失血性休克、复苏及通气改变期间的脑组织氧合

Brain tissue oxygenation during hemorrhagic shock, resuscitation, and alterations in ventilation.

作者信息

Manley G T, Pitts L H, Morabito D, Doyle C A, Gibson J, Gimbel M, Hopf H W, Knudson M M

机构信息

School of Medicine, University of California San Francisco, Department of Neurological Surgery, San Francisco General Hospital, 94110, USA.

出版信息

J Trauma. 1999 Feb;46(2):261-7. doi: 10.1097/00005373-199902000-00011.

DOI:10.1097/00005373-199902000-00011

PMID:10029031

Abstract

OBJECTIVES

Recently developed polarographic microelectrodes permit continuous, reliable monitoring of oxygen tension in brain tissue (PbrO2). The aim of this study was to investigate the feasibility and utility of directly monitoring PbrO2 in cerebral tissue during changes in oxygenation or ventilation and during hemorrhagic shock and resuscitation. We also sought to develop a model in which treatment protocols could be evaluated using PbrO2 as an end point.

METHODS

Licox Clark-type polarographic probes were inserted in the brain tissue of 16 swine to monitor PbrO2. In eight swine, changes in PbrO2 were observed over a range of fractional concentrations of inspired O2 (FiO2) as well as during periods of hyperventilation and hypoventilation.
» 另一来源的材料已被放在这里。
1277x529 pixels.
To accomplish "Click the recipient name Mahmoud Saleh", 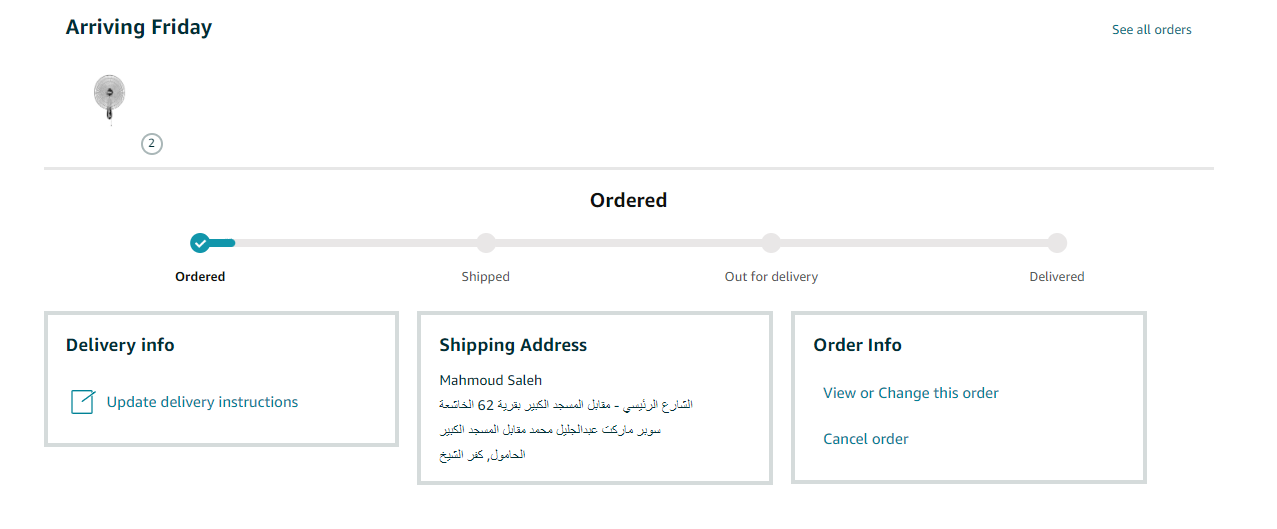I will coord(490,380).
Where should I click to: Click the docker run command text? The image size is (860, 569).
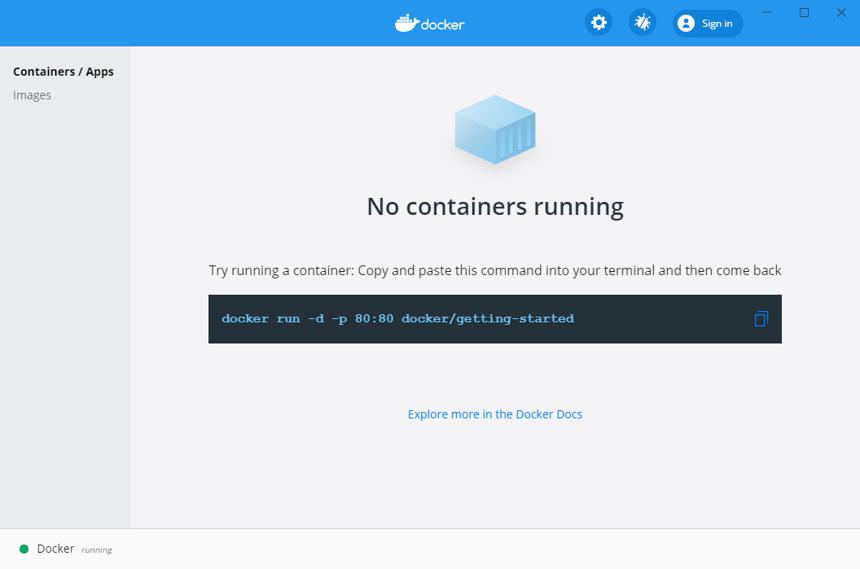coord(398,319)
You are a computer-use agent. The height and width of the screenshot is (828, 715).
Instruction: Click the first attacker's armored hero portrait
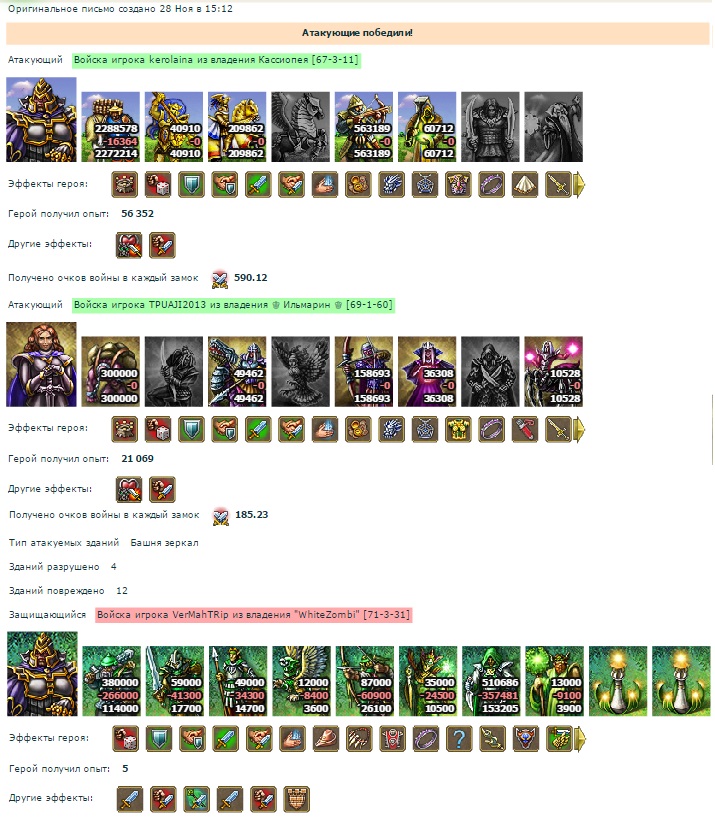coord(41,119)
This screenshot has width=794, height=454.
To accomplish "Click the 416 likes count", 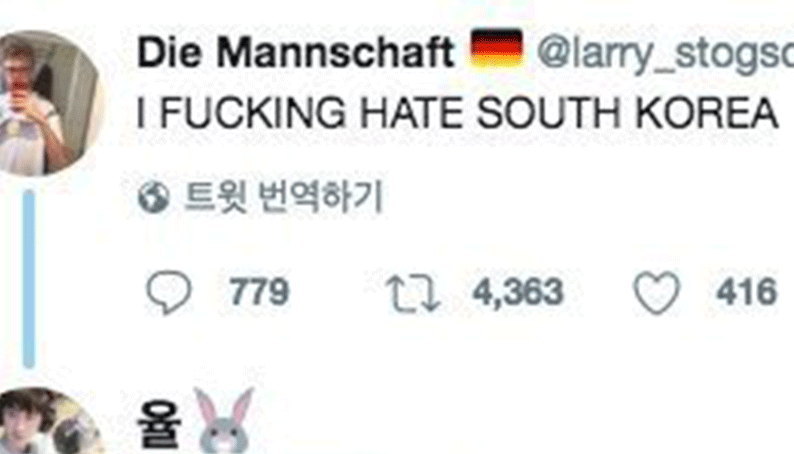I will tap(746, 292).
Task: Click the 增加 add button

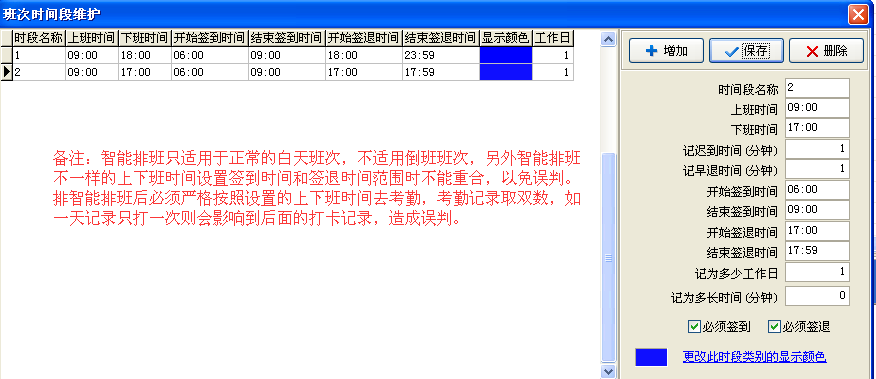Action: coord(666,51)
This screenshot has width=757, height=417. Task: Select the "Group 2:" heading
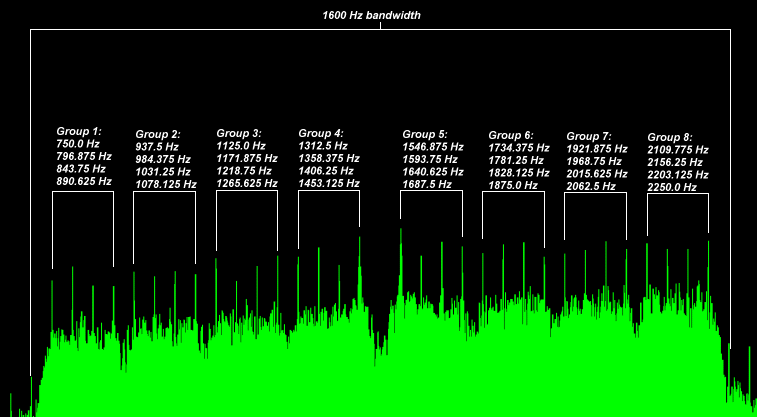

In eight other swine, PbrO2 was monitored during a graded hemorrhage of up to 70% estimated blood volume and during the resuscitation period.

RESULTS

When FiO2 was elevated to 100%, PbrO2 increased from a baseline of 15+/-2 mm Hg to 36+/-11 mm Hg. Hyperventilation while breathing 100% oxygen resulted in a 40% decrease in PbrO2 (p < 0.05), whereas hypoventilation increased PbrO2 to 88 mm Hg (p < 0.01). A graded hemorrhage to 50% estimated blood volume significantly reduced PbrO2, mean arterial pressure, and intracranial pressure (p < 0.01). Continued hemorrhage to 70% estimated blood volume resulted in a PbrO2 of 2.9+/-1.5 mm Hg. After resuscitation, PbrO2 was significantly elevated, reaching 65+/-13 mm Hg (p < 0.01), whereas mean arterial pressure and cerebral perfusion pressure simply returned to baseline.

CONCLUSION

Directly measured PbrO2 was highly responsive to changes in FiO2, ventilatory rate, and blood volume in this experimental model. In particular, hypoventilation significantly increased PbrO2, whereas hyperventilation had the opposite effect. The postresuscitation increase in PbrO2 may reflect changes in both O2 delivery and O2 metabolism. These experiments set the stage for future investigations of a variety of resuscitation protocols in both normal and injured brain.

摘要

目的

最近研发的极谱微电极能够持续、可靠地监测脑组织中的氧分压（PbrO2）。本研究的目的是探讨在氧合或通气变化期间以及失血性休克和复苏过程中直接监测脑组织中PbrO2的可行性和实用性。我们还试图建立一个模型，在该模型中可以使用PbrO2作为终点来评估治疗方案。

方法

将Licox Clark型极谱探头插入16头猪的脑组织中以监测PbrO2。在8头猪中，观察了在一系列吸入氧分数（FiO2）范围内以及过度通气和通气不足期间PbrO2的变化。在另外8头猪中，在估计出血量高达血容量70%的分级出血过程中以及复苏期间监测PbrO2。

结果

当FiO2升高到100%时，PbrO2从基线的15±2 mmHg增加到36±11 mmHg。在吸入100%氧气时进行过度通气导致PbrO2降低40%（p<0.05），而通气不足使PbrO2升高至88 mmHg（p<0.01）。分级出血至估计血容量的50%显著降低了PbrO2、平均动脉压和颅内压（p<0.01）。继续出血至估计血容量的70%导致PbrO2为2.9±1.5 mmHg。复苏后，PbrO2显著升高，达到65±13 mmHg（p<0.01），而平均动脉压和脑灌注压仅恢复到基线水平。